“别说了,你现在还不是靠他们家的钱养着,积点口德吧。”
“又不是我造谣,他们家就是这么个情况,而且看着是做慈善,谁知道背后做什么,来一次这疯婆子就要疯一次。”
“就是,这小子看起来人模人样的,据说是个走后门的。”
为什么会有人知道这个?
“瞎讲什么,好好一个小伙子,你们吃他们家的,用他们家的,不够塞你这张臭嘴。”
“不是我说的,那疯婆子自己说的,姜家要断子绝孙。”
王奶奶怎么会知道?
“一个神经病的话,你也信。”
“你别说,这年头疯子的话,反而比不疯的可信多了。”
“行了,别说了,小伙子都听到了。”
够了,别说了!
“他有脸做,我有什么没脸说的。”
“小心赶你出去。”
“他敢,我也没几年好活了,他敢赶我出去,我就敢吊死在他家门口。谁怕谁!”
这个人为什么要这么恶劣?我既不认识他,也没有对他做过什么。
“谁在那里说话!”我无法忍耐地喊道。
“姜彤!”
我转过脸,身后的黑暗的走廊里露出郎涛的身影。
他几步就走到了我的身边,拽着我快速回到走廊里。
“你……”没等我说出一个完整的句子。
只听见啪啪几声肉块撞击硬物的闷响。
原本空无一人的大厅里,突然如同暴雨倾盆一般从天花板上落下了一块块柔软的物体。
它们形状像是一只只的扇贝,但细看确实一张张的嘴,嘴唇开合露出其中一条又长又黏湿的舌头。
从这一张张嘴中,不断重复着刚才我听到的那些话。
它不仅仅在重复,更是在地面上用蠕动,吞食着自己附近的嘴,咀嚼声混杂着正常交谈的人声,我只觉得惊颤。
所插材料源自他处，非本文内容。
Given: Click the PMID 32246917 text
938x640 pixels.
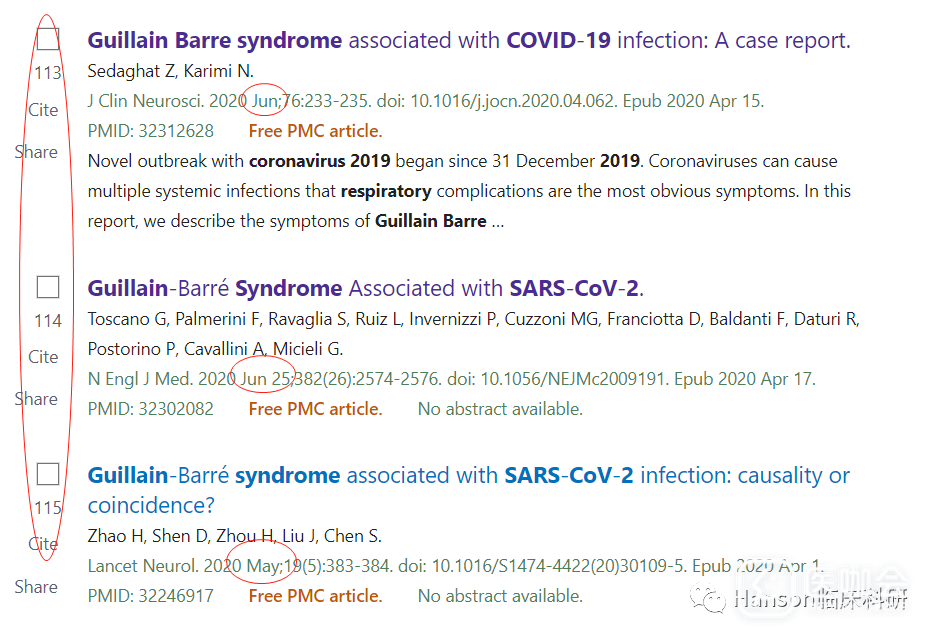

我盯着这个场景,不敢想象如果刚才不是被郎涛拉回黑暗的走廊,会发生什么样可怕的事情。奇怪的是,这些东西,仅仅在大厅里活动,绝不会超出这个范围进入走廊。
“别怕,不过就是些嚼舌头的东西。”
郎涛毫不在意地碾过地面上的东西,完全无视被踩踏时它们发出的尖利的咒骂声和诅咒声,对我招手说:“跟上我,它们最多也就只能吞食同类,一逞口舌之快这种程度。快走,趁她还没有出现的时候。”
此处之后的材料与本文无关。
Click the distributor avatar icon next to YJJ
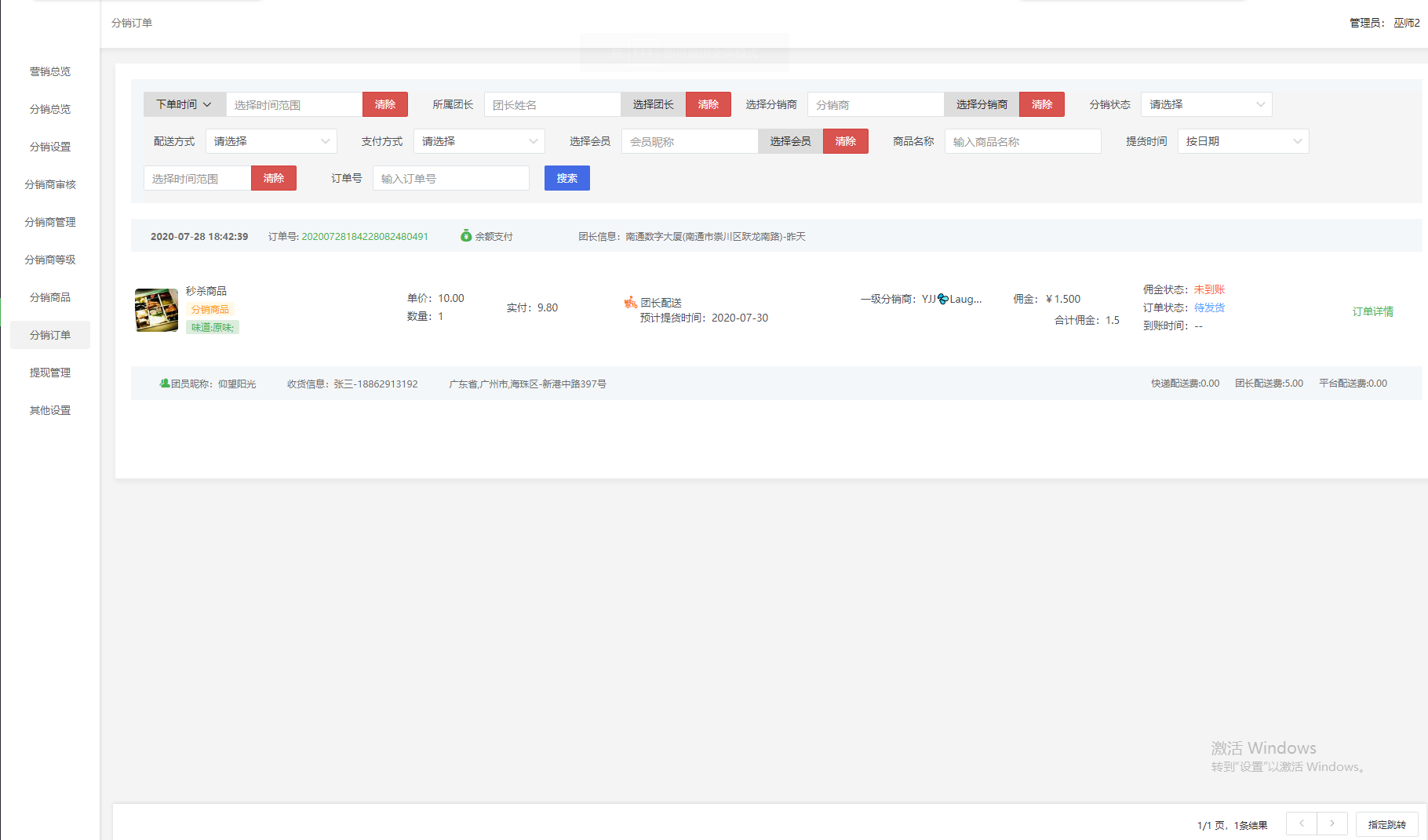1428x840 pixels. tap(943, 299)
我看了一眼还没穿鞋的双脚,又看了看地面上密密麻麻互相咬食的嘴巴们。
“原来是这样。”
郎涛走回我身边,刚半蹲下扶着我的腰和腿弯,似乎是打算将我抱起来,可还没等真的实行,他突然后退了几步,蹲下来将自己的皮鞋脱下递给我。
“你穿上鞋跟着我走。”
“不行,这样你就要只穿着袜子踩上去了。”我摆摆手拒绝。
“或者我背着你走?”
郎涛没有说话,或者他说得很轻,被大厅里的声音都淹没了。
走廊里他的表情在黑暗中暧昧而模糊。
“姜彤,我不是你哥哥。”郎涛突然答非所问地回答道。
他又将鞋子强硬地塞给我,喊道:“现在闭嘴穿上,跟着我走。”
我被他的态度所惊讶,一时之间无法反驳地穿上鞋,紧紧跟在他身后。
即使穿着鞋,脚底那种踩上异物的触感,让我感觉鸡皮疙瘩直冒。
更可怕的是,我低下头就看见它们正咬着你的裤管随着你的动作一起移动着,将那不知道是什么粘稠的液体,顺着裤子的面料一直渗到皮肤上。
我边甩着脚,边走着。
在我前面不远处的郎涛明明连鞋都没有穿,但是没有任何一张嘴咬上他的裤管,甚至在他踩下的时候,它们明显努力蠕动着自己,试图避开他。
就这样,走廊口到大厅门口,不过十几米的路程,眼看郎涛都已经快到打开的玻璃门口时,我还正走到半路,艰难地在嘈杂的肉堆里移动。
“走快点。别盯着它们看,也别和它们搭话。”郎涛停下脚步,背对着我说道。
月光下,我发现他的身体在微微的颤抖,几次想要转过头,却又停止了。
在这种混乱的场面下我突然想到:他在避开我吗?
怎么了?从房间里出来开始,他就很奇怪。
我一边想着,一边注视着他慢慢走着,甚至不敢快跑,既担心会摔倒,又生怕会将它们溅起。
就在我走到郎涛身边的刹那,大厅里的声音忽然变得整齐和谐,用同一种声音不断重复着大喊道:“她跳了!”